MULTI-OBJECTIVE OPTIMIZATION OF WIRE ELECTRICAL DISCHARGE MACHINED ULTRA-THIN SILICON WAFERS USING RESPONSE SURFACE METHODOLOGY FOR SOLAR CELL APPLICATIONS

摘要

Recent investigations on the fabrication of ultra-thin silicon (Si) wafers using wire-electrical discharge machining (wire-EDM) were observed to possess some inherent limitations. This includes severe thermal damage, kerf-loss, and low slicing rate, which could be detrimental towards realizing actual practical applications. The extent of thermal damage, kerf-loss, and slicing rate largely depends on the process parameters such as open voltage (OV), servo voltage (SV), and pulse on-time (T_(on)). Therefore, choosing the optimal parameters that pertain to minimum thermal damage and kerf-loss while maintaining a higher slicing rate is the key to further excel in the fabrication of Si wafers using wire-EDM. Therefore, the present study is an effort to analyze and identify the optimal parameters that relate to the most effective Si slicing in wire-EDM. A central composite design (CCD) based response surface methodology (RSM) was used for optimizing the process parameters. The capability to slice Si wafers in wire-EDM was observed to be highly influenced by the discharge energy, which had a positive impact on the overall responses. The severity of thermal damages was observed to be mainly dominated by the variation in open voltage and T_(on) due to the high diffusion of thermal energy into the workpiece, which led to intense melting and subsequent re-solidification.
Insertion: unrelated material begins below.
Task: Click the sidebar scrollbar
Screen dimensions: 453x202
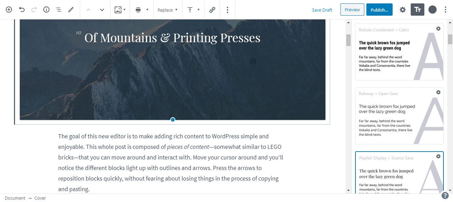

The parametric optimization resulted in OV = 84.32 V, SV = 42.98 V and T_(on) = 0.62 μs as the most feasible parameter that relates to comparatively high slicing rate (0.65 mm/min), low kerf-loss (280 μm) and thermal damage (18 μm) for a given machine. In general, with a decrease in spark energy slicing rate and thermal damage decreases whereas, kerf-loss increases. When spark energy decreases by 83%, there is a nearly 55% decrease in slicing rate and thermal damage and a 10% increase in kerf-loss.